_Your assignment_. From the entries, copy out every line in which the word "named" is found.

_Records for this task_.
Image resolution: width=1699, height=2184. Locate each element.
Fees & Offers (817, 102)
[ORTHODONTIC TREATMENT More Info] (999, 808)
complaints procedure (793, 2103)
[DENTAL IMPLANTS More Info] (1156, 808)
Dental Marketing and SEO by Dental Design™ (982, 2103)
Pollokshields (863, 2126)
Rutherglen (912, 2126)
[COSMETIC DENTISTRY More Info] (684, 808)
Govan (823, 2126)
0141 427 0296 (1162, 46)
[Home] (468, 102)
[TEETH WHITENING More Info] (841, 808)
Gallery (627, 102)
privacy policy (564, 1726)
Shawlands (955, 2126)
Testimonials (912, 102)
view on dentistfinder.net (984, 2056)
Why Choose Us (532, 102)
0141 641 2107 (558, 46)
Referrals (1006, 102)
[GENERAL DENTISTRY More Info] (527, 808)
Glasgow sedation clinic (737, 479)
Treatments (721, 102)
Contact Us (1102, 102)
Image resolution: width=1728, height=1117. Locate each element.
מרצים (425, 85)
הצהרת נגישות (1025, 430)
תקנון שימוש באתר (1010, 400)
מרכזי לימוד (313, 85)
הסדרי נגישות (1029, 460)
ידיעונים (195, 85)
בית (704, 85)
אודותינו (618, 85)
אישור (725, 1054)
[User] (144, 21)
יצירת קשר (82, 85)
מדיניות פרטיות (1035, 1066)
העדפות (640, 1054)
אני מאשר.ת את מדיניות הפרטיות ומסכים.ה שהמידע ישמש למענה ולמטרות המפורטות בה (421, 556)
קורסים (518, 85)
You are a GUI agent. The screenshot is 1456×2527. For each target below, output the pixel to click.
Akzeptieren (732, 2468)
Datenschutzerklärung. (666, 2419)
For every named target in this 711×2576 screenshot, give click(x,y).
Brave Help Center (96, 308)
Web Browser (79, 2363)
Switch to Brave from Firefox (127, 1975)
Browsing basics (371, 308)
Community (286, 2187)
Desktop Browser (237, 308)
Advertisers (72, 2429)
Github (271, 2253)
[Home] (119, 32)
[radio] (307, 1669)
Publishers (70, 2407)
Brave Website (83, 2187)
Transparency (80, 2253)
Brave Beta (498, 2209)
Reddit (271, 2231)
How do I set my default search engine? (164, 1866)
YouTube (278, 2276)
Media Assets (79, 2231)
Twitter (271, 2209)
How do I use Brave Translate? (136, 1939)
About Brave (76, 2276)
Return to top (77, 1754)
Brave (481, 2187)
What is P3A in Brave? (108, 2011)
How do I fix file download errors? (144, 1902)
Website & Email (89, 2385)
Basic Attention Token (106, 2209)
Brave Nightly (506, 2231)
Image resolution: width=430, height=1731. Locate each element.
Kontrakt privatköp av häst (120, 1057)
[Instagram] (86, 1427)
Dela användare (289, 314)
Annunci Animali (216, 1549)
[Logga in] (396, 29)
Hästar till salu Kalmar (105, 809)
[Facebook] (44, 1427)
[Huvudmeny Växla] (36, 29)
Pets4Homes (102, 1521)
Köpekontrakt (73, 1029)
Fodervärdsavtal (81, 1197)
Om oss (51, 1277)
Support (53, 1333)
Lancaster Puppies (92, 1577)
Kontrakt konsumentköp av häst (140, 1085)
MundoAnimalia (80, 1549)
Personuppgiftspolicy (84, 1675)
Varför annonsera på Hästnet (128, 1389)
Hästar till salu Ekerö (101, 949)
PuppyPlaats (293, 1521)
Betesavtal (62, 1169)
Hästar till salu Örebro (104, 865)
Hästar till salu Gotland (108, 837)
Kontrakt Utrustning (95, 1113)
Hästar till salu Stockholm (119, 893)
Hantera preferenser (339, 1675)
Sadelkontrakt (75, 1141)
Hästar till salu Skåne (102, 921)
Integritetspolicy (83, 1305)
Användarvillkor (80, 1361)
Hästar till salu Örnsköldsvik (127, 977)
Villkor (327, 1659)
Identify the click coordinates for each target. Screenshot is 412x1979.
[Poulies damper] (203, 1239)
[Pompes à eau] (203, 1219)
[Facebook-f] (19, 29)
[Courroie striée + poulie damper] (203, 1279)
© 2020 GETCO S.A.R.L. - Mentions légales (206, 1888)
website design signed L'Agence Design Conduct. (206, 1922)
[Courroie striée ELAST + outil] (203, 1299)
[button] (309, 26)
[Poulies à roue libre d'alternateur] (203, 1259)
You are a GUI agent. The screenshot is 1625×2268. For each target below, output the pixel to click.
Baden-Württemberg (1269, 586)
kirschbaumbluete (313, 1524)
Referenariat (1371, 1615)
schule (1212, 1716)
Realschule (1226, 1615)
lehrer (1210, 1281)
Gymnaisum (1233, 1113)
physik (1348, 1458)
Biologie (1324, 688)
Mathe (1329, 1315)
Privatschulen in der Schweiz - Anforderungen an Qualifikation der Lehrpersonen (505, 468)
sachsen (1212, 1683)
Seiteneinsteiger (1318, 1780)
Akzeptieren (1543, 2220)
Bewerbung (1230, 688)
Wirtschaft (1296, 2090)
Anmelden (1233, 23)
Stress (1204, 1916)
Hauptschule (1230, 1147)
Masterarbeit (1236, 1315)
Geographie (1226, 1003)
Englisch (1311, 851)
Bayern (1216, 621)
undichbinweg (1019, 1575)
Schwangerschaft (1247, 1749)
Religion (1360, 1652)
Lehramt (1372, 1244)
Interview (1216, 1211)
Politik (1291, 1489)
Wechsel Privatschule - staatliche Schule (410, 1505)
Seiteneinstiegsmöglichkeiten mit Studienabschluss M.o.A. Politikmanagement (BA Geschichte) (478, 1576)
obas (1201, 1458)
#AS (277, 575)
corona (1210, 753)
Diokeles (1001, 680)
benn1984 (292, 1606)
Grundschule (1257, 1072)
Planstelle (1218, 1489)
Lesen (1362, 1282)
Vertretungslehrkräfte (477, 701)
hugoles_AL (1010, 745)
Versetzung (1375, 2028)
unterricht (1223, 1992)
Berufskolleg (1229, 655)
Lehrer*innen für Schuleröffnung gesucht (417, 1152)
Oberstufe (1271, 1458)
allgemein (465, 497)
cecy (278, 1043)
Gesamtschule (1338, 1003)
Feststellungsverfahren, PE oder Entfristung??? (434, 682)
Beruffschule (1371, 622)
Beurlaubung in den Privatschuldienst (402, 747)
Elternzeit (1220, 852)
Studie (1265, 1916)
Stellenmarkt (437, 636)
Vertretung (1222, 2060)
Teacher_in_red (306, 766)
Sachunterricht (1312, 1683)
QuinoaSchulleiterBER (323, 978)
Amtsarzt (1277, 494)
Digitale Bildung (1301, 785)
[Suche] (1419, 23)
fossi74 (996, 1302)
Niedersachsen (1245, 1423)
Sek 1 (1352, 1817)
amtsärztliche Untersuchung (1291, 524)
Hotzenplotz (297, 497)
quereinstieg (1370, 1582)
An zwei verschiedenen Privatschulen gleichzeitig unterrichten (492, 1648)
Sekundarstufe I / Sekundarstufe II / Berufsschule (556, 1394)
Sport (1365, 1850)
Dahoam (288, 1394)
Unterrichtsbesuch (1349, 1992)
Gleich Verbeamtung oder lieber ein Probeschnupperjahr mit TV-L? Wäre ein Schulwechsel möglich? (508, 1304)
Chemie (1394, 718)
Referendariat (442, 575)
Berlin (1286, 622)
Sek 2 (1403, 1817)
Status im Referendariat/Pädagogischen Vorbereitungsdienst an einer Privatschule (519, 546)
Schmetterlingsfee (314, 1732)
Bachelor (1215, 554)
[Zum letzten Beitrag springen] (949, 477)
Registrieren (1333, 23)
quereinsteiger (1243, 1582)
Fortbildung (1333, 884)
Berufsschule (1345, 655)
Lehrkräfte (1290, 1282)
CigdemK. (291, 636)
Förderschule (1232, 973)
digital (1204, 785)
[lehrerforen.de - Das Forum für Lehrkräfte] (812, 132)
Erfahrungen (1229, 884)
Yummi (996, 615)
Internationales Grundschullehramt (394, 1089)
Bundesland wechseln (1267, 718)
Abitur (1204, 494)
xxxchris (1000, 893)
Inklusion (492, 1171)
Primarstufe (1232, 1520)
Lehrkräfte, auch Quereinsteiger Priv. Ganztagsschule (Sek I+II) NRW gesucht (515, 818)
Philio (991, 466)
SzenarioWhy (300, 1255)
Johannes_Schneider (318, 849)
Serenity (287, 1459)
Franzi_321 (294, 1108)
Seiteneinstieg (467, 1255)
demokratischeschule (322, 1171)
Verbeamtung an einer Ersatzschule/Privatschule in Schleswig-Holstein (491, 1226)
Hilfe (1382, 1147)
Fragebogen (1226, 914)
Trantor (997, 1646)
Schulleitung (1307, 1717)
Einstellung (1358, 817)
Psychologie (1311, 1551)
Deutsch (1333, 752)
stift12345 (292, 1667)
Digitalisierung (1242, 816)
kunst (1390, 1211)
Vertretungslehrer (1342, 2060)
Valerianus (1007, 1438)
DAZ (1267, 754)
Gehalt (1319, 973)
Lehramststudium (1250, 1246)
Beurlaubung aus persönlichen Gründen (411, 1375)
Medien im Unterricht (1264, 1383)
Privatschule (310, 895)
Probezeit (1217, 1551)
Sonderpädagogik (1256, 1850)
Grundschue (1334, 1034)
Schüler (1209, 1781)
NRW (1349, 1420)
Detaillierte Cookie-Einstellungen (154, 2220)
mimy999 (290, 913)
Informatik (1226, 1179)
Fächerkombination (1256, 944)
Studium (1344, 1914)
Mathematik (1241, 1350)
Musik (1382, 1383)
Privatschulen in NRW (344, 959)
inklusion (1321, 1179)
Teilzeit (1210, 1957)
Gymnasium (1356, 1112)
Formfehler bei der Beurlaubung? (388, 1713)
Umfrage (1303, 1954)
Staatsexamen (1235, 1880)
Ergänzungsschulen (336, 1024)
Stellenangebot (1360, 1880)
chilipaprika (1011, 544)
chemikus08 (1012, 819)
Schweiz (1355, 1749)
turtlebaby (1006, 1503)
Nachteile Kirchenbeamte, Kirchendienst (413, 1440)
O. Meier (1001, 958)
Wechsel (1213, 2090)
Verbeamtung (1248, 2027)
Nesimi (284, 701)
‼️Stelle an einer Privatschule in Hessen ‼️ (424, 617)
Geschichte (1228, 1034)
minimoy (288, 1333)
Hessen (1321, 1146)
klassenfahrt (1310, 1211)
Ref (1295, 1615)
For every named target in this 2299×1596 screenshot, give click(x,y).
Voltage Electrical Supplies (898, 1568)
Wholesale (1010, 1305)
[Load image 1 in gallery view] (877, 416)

_Written answer_.
For every named target in this 711×2576 screenshot, give click(x,y).
For every named target in this 2299×1596 screenshot, give click(x,y).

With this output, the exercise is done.